- Supplied passage
┄┄┄┄┄┄
KIEFEL CJ:   There are a number of things said against you, are there not?  In the first place it might be a domestic building dispute but the quantum meruit claim made by the respondent was for an amount of $1.6 million which was in excess of the contract sum and the applicant in his reply explains that there was no point raising the matter in VCAT because it was bound by the authority to which I have referred.  He says he did raise the principal issue before the primary judge but again there was no point pressing it in anything more than a formal submission because the primary judge was bound by that authority.

MR TIERNAN:   Yes, and it was mentioned in passing before the Court of Appeal only.

KIEFEL CJ:   Well, there was an explanation for why it was not said that the earlier Court of Appeal authority was plainly wrong.

MR TIERNAN:   Yes, there was no submission made by the applicants before the Court of Appeal that the existing authorities were plainly wrong in circumstances where it was perfectly open for the applicants to make that submission.  Going back to one thing that your Honour had said about the difference between the claim – the contract sum and the quantum meruit claim, can I deal with that?

The concept that you are dealing here with a claim on a quantum meruit basis which will be vastly different from the contract claim we would resist any conclusion in that regard.  This point was dealt with, both by the primary judge and by the Court of Appeal.  What needs to be kept in mind in this case is that the base contract does not really account for the increase in the claim recovered on the quantum meruit.  Almost all of it is comprised by very substantial variations and so the idea that there has been some windfall on the quantum meruit claim is unfounded.

There is a certain futility about this case being used as a vehicle for this point to be taken because, as I will outline to your Honours, ultimately if the appeal is successful and the matter goes back before VCAT we are going to have to have probably a new VCAT member undertake the hearing and reach a determination on 51 variations and four provisional sum items which, had these grounds been raised at the initial instance, would not have had to occur.

Now, just on this issue of whether there is a huge difference between a quantum meruit claim and a contract claim, can I refer your Honours to application book page 133, paragraphs 37 and 38 of the primary judge’s decision.  He there deals with this contention made before him that on the quantum meruit basis our client would be recovering a windfall.  You can see in the fourth line of paragraph 37 that that contention is rejected and it is further detailed as to why it is rejected in the body of those paragraphs.
┄┄┄┄┄┄
- Information supplied
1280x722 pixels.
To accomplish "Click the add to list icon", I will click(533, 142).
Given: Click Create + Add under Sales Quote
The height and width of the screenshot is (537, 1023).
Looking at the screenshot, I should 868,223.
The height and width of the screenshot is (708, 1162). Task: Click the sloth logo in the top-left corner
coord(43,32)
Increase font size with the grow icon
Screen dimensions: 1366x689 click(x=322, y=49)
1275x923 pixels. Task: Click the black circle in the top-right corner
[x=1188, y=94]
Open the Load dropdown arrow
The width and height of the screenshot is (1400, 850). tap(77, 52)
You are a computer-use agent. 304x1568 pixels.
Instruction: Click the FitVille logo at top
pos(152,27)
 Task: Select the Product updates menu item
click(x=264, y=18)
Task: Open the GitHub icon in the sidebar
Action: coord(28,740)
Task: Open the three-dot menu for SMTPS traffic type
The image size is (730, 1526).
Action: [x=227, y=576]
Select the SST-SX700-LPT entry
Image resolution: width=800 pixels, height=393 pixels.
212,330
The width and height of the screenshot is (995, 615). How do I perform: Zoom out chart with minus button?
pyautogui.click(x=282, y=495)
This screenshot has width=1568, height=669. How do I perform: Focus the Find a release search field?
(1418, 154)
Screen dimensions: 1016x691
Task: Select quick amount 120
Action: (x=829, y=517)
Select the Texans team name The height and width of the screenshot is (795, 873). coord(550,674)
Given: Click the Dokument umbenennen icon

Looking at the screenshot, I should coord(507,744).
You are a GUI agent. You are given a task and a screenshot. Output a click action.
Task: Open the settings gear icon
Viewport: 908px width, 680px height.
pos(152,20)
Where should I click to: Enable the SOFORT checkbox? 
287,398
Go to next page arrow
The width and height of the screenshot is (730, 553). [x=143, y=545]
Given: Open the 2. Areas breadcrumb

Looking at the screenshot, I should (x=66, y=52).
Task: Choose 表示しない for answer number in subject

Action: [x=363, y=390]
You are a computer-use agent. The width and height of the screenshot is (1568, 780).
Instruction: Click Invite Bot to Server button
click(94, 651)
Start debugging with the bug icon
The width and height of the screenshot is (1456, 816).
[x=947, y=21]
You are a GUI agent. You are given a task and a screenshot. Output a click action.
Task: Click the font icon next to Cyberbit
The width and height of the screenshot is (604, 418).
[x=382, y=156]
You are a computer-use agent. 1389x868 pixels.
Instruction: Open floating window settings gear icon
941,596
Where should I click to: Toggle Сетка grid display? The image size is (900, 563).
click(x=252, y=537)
┄┄┄┄┄┄
- Problem to solve
Rewrite the hearing transcript from "KIEFEL CJ:   There" to "was plainly wrong.", putting "trial judge" in place of "primary judge" each time it occurs. The records come from a different source than the transcript.

- Answer below
KIEFEL CJ:   There are a number of things said against you, are there not?  In the first place it might be a domestic building dispute but the quantum meruit claim made by the respondent was for an amount of $1.6 million which was in excess of the contract sum and the applicant in his reply explains that there was no point raising the matter in VCAT because it was bound by the authority to which I have referred.  He says he did raise the principal issue before the trial judge but again there was no point pressing it in anything more than a formal submission because the trial judge was bound by that authority.

MR TIERNAN:   Yes, and it was mentioned in passing before the Court of Appeal only.

KIEFEL CJ:   Well, there was an explanation for why it was not said that the earlier Court of Appeal authority was plainly wrong.